Sinfonietta

Orchestra

Grade 6

17 minutes

Commissioned by the Astoria Symphony Orchestra and premiered April 27, 2018 at Trinity Lutheran Church, Astoria, New York, Silas Nathaniel Huff, conducting

  1. Spirito (6 min.)
  2. Adagio (5-1/2 min.)
  3. Allegro (5 min.)

Most of my pieces for orchestra were written for themed children’s concerts, so I was thrilled when my friend and former Army colleague Silas Huff gave me the freedom to write anything I wanted…as long as the instrumentation matched the rest of his concert. Though he said I could push the boundaries in percussion, I accepted the challenge of sticking to the most traditional of instrumentation: woodwinds in pairs, two trumpets, two horns, timpani, and strings.

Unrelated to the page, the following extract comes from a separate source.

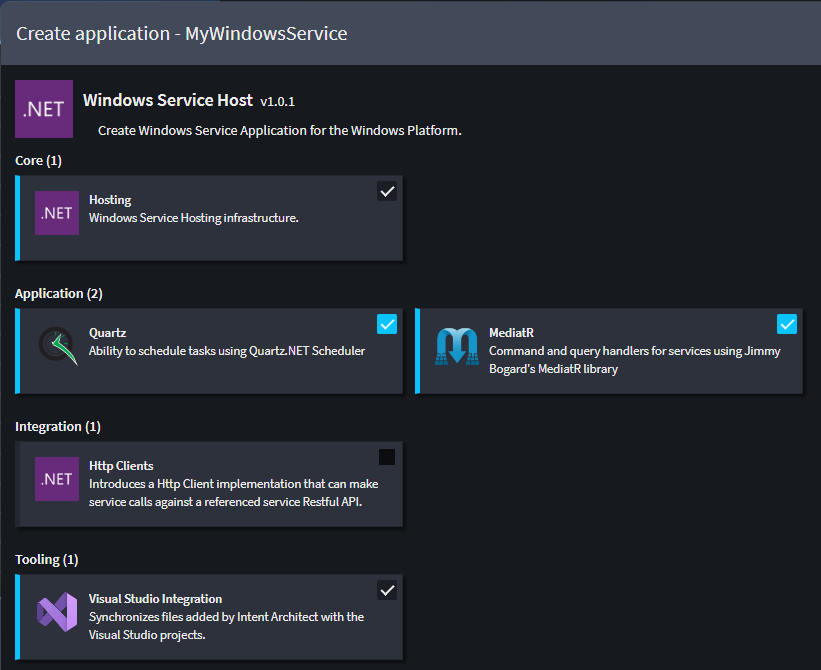This screenshot has height=670, width=821.
Task: Click the MediatR blue M icon
Action: [457, 346]
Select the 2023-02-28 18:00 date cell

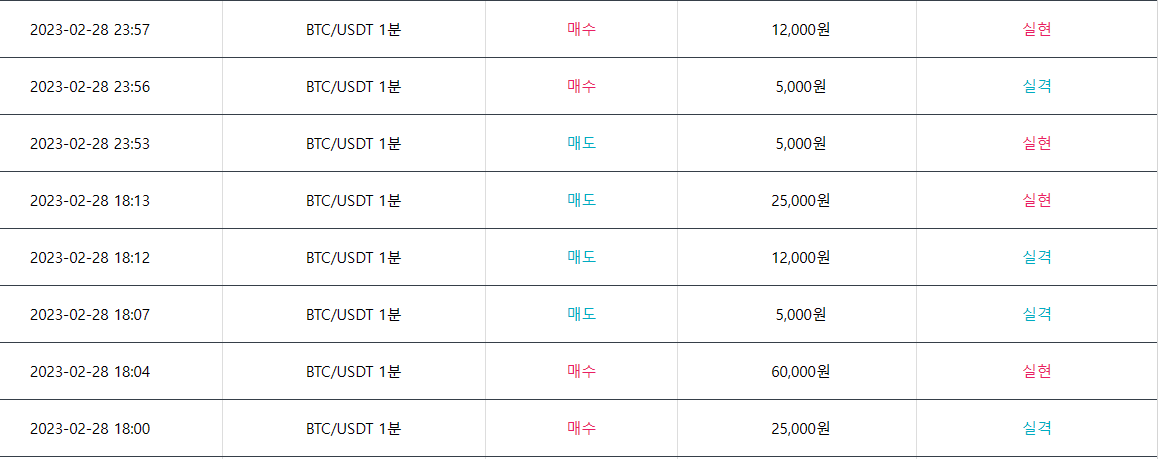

I decided early on to write a short three-movement symphony but didn’t have the entire piece mapped out when I began. Despite a somewhat aimless start, I’m very pleased with how it turned out: each movement references the other two in some way, however subtle.

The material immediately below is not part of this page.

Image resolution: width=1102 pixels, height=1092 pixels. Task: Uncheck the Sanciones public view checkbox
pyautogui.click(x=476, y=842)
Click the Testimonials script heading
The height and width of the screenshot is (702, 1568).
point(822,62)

The first movement is in sonata form with an abbreviated recapitulation; when the secondary theme reappears it plays simultaneously with the primary theme. The movement concludes with a brief coda.

With the exception of the last few bars, the second movement is scored for strings and solo oboe. That’s not what I intended when I started writing it, but I chose not to add other colors or complications when the music didn’t take me in that direction. This is the composition of a self-proclaimed “band guy” enjoying the lush, homogeneous sound of the strings.

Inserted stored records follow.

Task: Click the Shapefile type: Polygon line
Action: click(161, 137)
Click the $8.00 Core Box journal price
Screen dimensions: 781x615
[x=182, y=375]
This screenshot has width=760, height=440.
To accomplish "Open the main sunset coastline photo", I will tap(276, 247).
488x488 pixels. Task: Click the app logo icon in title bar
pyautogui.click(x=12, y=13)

Finally, the last movement is an energetic rondo that presents a “fast fiddling” motive in the violins and features a syncopated 9-beat-long ostinato based on the first three notes of the second movement’s oboe solo. The middle section of this movement (the second episode) is a jazzy take on the first theme heard at the beginning of the work.

I am grateful to Silas for the opportunity to write this piece, and also thank the wonderful musicians of the Astoria Symphony Orchestra for bringing it to life.